- [TO DO]
Each line from the one bearing "You are a computer-use" through the last line of the entries below should be returned exactly, with pictures left out.
** DATA TO USE follows **
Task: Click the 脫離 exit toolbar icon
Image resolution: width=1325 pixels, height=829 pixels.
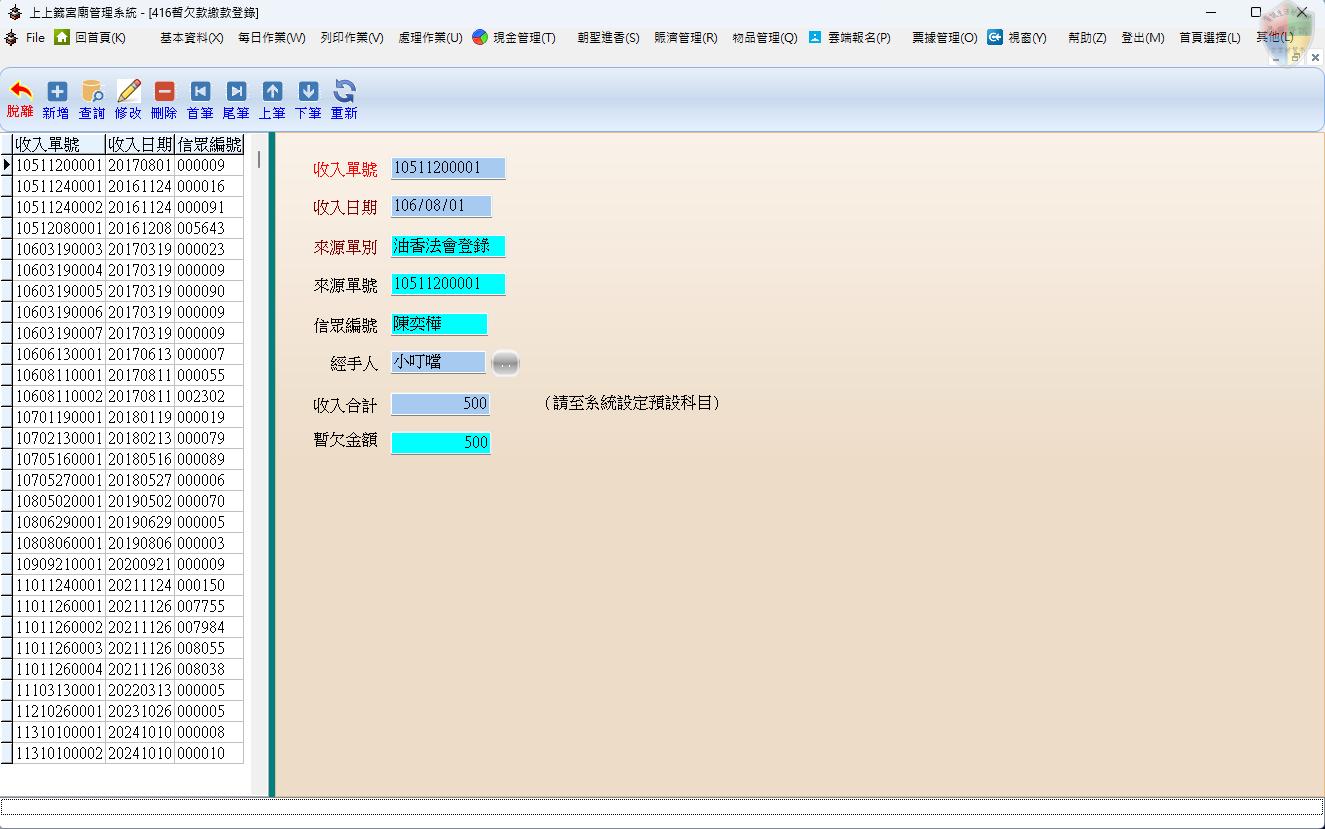Action: point(20,92)
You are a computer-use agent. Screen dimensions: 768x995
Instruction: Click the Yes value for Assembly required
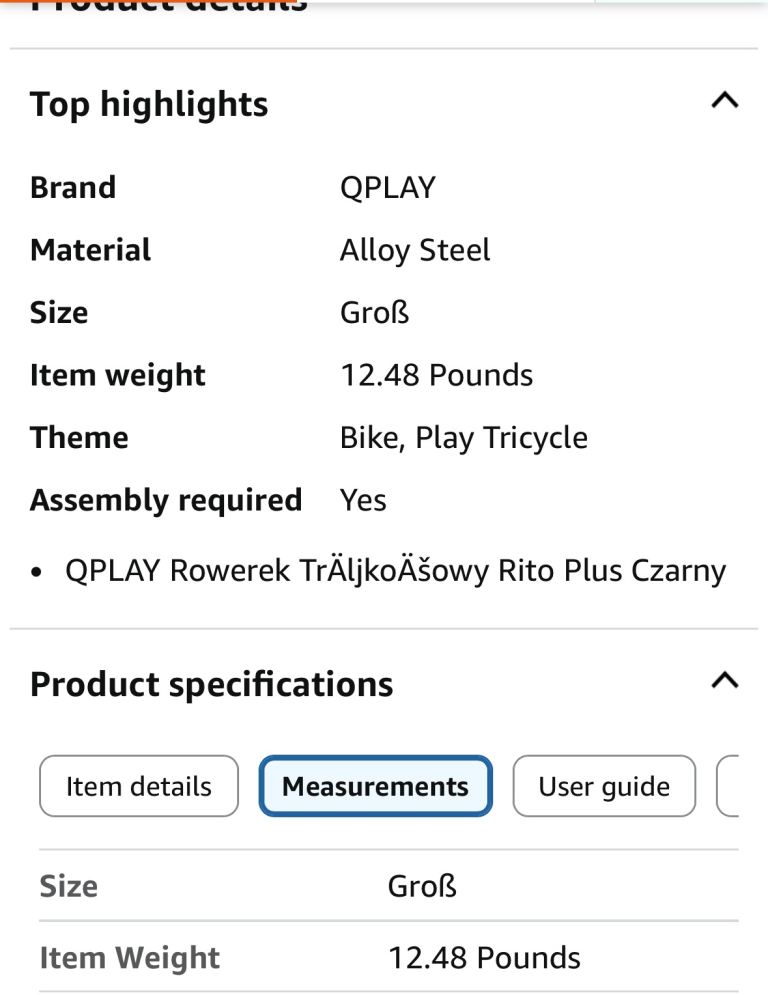pos(363,500)
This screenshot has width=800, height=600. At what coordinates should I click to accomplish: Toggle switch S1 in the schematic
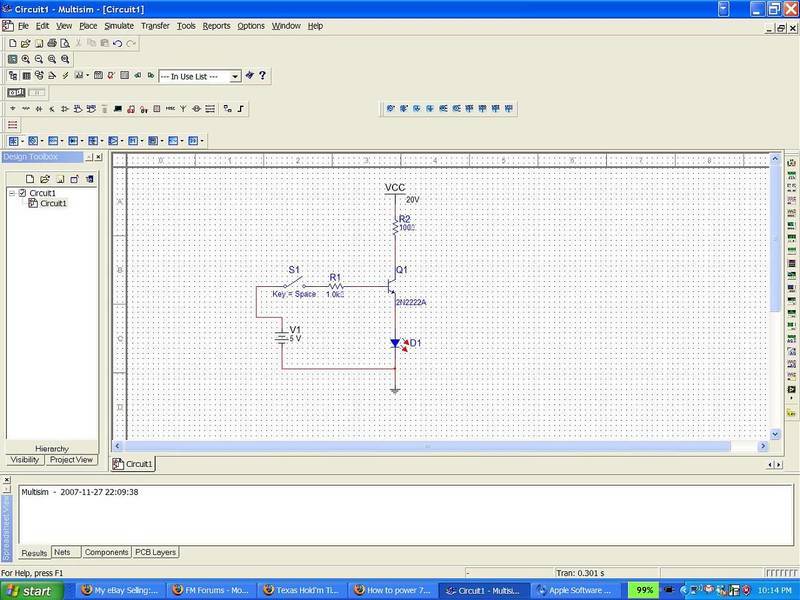[x=295, y=283]
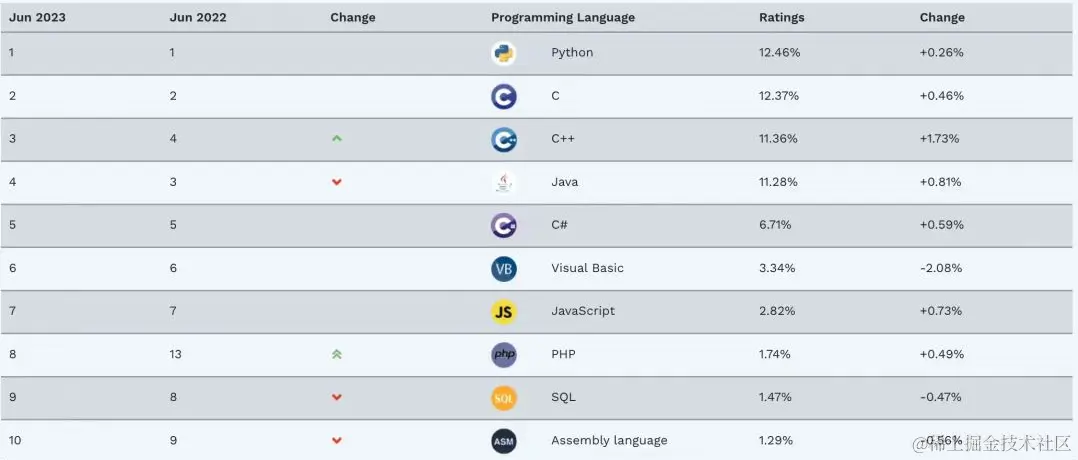Image resolution: width=1078 pixels, height=460 pixels.
Task: Click the Assembly language name text
Action: coord(609,440)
** End of DATA TO USE **
- [RESULT BELOW]
You are a computer-use agent. Screen dimensions: 768x995
Instruction: Click the Yes value for Assembly required
pos(363,500)
This screenshot has width=800, height=600. At what coordinates should I click to accomplish: Toggle switch S1 in the schematic
[x=295, y=283]
Image resolution: width=1078 pixels, height=460 pixels.
Task: Click the Assembly language name text
Action: coord(609,440)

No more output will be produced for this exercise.